At its meeting today, the New York State Joint Commission on Public Ethics (JCOPE) revised rules governing disclosure of sources of funds for lobbying campaigns. The Brennan Center released the following statement from Corporate General Counsel Kelly Williams.
“Everyday New Yorkers deserve to know who is influencing lawmakers in Albany. When groups with vague and unrecognizable names conduct expensive lobbying campaigns, voters can’t tell who is trying to influence the legislative process. Today, the Commission took an important first step toward real disclosure, by requiring vague spenders to disclose either the name of a natural person who controls them, or an additional layer of corporate control. We look forward to working with the Commission throughout the upcoming public comment period to ensure the media, citizens, and policymakers in New York receive full and complete information on who is funding lobbying campaigns.”
As part of the Public Integrity Act of 2011, New York state enacted the nation’s first system of disclosure of funding sources for entities spending more than $50,000 per year on lobbying expenditures. The purpose of this requirement is to end the practice of black box lobbying in the state — that is, expensive lobbying campaigns conducted by entities with names that are not readily recognizable. The new law requires organizations that spend more than $50,000 per year on lobbying in New York state to disclose all sources of funds in excess of $5,000.
The first reports on large donors to these kinds of lobbying campaigns, covering the period July 1, 2012 through December 31, 2012, were due on January 15 and made available on JCOPE’s website. However, several lobbying campaigns disclosed funding sources with unrecognizable names, such as limited liability companies not obviously engaged in a regular trade or business, thus circumventing the purpose of the law.
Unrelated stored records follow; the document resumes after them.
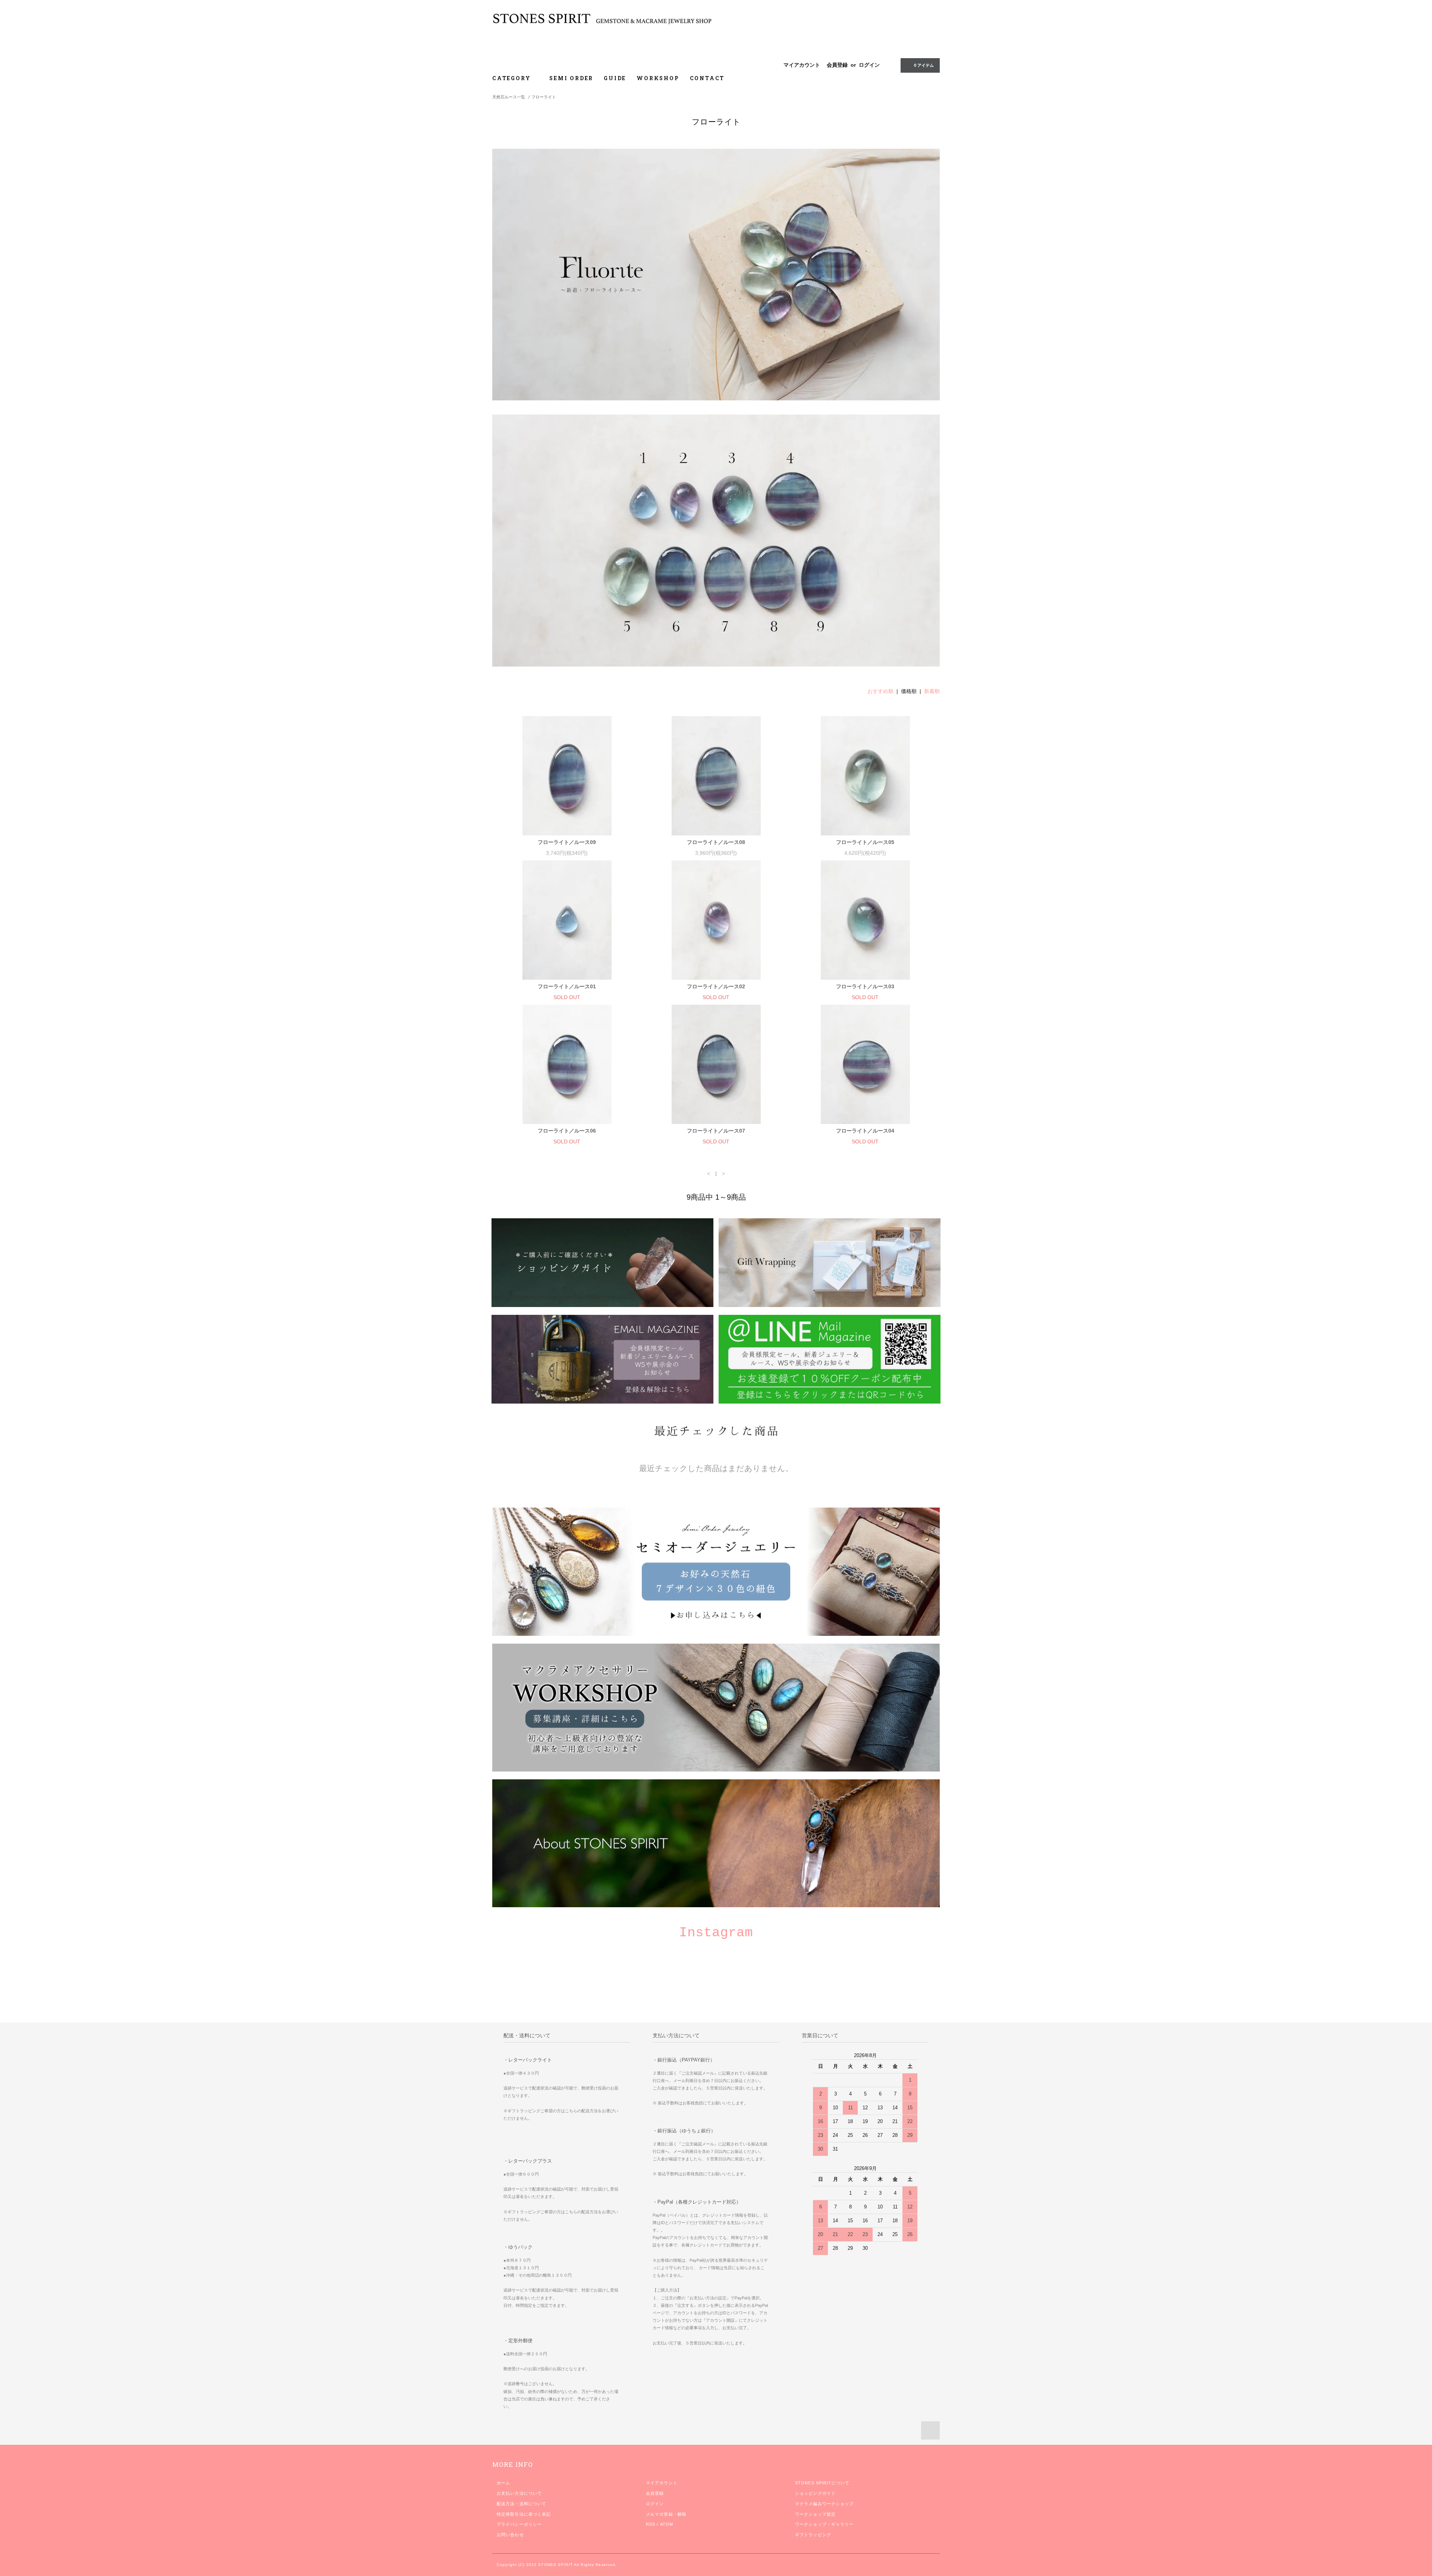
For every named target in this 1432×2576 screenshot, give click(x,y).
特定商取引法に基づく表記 (524, 2514)
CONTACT (707, 78)
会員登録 (837, 65)
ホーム (503, 2483)
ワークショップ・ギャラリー (824, 2524)
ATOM (666, 2524)
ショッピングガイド (815, 2493)
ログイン (869, 65)
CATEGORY (512, 78)
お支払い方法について (519, 2493)
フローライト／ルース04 (865, 1131)
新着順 (932, 691)
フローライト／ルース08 (716, 842)
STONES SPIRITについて (822, 2483)
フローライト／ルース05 (865, 842)
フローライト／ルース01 (567, 986)
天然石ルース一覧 (508, 97)
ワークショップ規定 (815, 2514)
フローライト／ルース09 (567, 842)
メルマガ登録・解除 (666, 2514)
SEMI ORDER (571, 78)
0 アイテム (924, 65)
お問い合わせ (510, 2534)
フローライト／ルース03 (865, 986)
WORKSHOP (658, 78)
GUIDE (615, 78)
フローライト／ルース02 (716, 986)
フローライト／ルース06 (567, 1131)
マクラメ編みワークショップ (824, 2503)
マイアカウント (801, 65)
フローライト (543, 97)
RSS (650, 2524)
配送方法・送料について (521, 2503)
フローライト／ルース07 (716, 1131)
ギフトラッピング (813, 2534)
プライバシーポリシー (519, 2524)
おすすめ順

To address this concern, the Brennan Center recommended to the Commission that all reportable sources of funds for lobbying campaigns should be required to include the name of a natural person who exercises executive authority. We note that all registered lobbyists and their clients are required to include the name of their principal officer on their filings. Omitting the requirement of natural person identification on sources of funds is an obvious loophole that should be closed. We continue to urge the Commission to adopt this recommendation.